| INSOLVENCY — Jurisdiction — Parent company and subsidiary in different member states — Conflicting decisions purporting to open insolvency proceedings — Criteria for regulation — Council Regulation (EC) No 1346/2000, arts 3(1), 16(1), 26
In re Eurofood IFSC Ltd (Case C-341/04)
ECJ: President Skouris, Judges Jann, Timmermans, Rosas, Malenovský, Puissochet, Schintgen, Colneric, Klučka, Lõhmus and Levits: 2 May 2006 }
The presumption, for the purposes of the rule that the courts of the EC member state where a debtor’s main interests were situated had jurisdiction to open insolvency proceedings, that, in the case of a company, that was where its registered office was situated, could only be rebutted by objective factors that were ascertainable by third parties; the fact that the company was a “letterbox” company that did not carry out any business in the state where it had its registered office would suffice, but the mere fact that it was a subsidiary whose economic choices were controlled by a parent company in another state would not.

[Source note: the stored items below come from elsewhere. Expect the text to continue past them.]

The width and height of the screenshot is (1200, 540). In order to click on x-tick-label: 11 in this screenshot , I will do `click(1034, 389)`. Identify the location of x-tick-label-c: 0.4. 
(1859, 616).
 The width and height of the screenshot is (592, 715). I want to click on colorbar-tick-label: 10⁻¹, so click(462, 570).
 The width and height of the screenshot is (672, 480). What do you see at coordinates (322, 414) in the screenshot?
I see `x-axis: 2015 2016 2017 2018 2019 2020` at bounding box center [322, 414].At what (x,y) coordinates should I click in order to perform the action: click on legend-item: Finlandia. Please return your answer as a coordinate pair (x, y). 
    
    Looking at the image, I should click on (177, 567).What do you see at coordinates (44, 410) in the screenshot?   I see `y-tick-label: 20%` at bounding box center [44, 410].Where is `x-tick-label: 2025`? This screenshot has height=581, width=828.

The Grand Chamber of the Court of Justice of the European Communities so held inter alia on a reference for a preliminary ruling by the Supreme Court, Ireland.
E Ltd, with its registered office in Ireland, was a wholly owned subsidiary of Parmalat SpA, an Italian company which was admitted to extraordinary administration proceedings in December 2003. On an application to the Irish High Court in January 2004, that court appointed a provisional liquidator of E Ltd with inter alia powers to take possession of all the company’s assets. In February, an Italian court determined that it had jurisdiction in the matter of E Ltd’s insolvency, after a hearing of which the Irish liquidator had four days’ notice and in respect of which he received no documents despite repeated requests. In March, the Irish court determined that E Ltd was insolvent. On appeal, a number of issues of jurisdiction were referred to the European Court.
Art 3(1) of Regulation 1346/2000 on insolvency proceedings provides: “'The courts of the member state within the territory of which the centre of a debtor’s main interests is situated shall have jurisdiction to open insolvency proceedings. In the case of a company or legal person, the place of the registered office shall be presumed to be the centre of its main interests in the absence of proof to the contrary.” Art 16(1) provides: “Any judgment opening insolvency proceedings … pursuant to article 3 shall be recognised in all the other member states …” Art 26 provides: “Any member state may refuse to recognise insolvency proceedings opened in another member state … where the effects of such recognition … would be manifestly contrary to that state’s … fundamental principles …”
THE COURT, for reasons stated by it, ruled: (1) where a debtor was a subsidiary company whose registered office and that of its parent company were situated in two different member states, the presumption laid down in art 3(1) of Regulation 1346/2000 could be rebutted only if factors which were both objective and ascertainable by third parties enabled it to be established that an actual situation existed which was different from that which location at that registered office was deemed to reflect. That could be so in particular in the case of a company not carrying out any business in the territory of the member state in which its registered office was situated. By contrast, where a company carried on its business in the territory of the member state where its registered office was situated, the mere fact that its economic choices were or could be controlled by a parent company in another member state was not enough to rebut the presumption laid down by that Regulation. (2) On a proper interpretation of article 16(1) of the Regulation, (i) the main insolvency proceedings opened by a court of a member state had to be recognised by the courts of the other member states without their being able to review the jurisdiction of the court of the opening state, and (ii) a “judgment opening insolvency proceedings” included a decision to appoint a liquidator and to divest the debtor so that the debtor lost the powers of management over his assets. (3) On a proper interpretation of art 26, a member state could refuse to recognise insolvency proceedings opened in another member state where the decision to open the proceedings was taken in flagrant breach of the fundamental right to be heard which a person concerned by such proceedings enjoyed.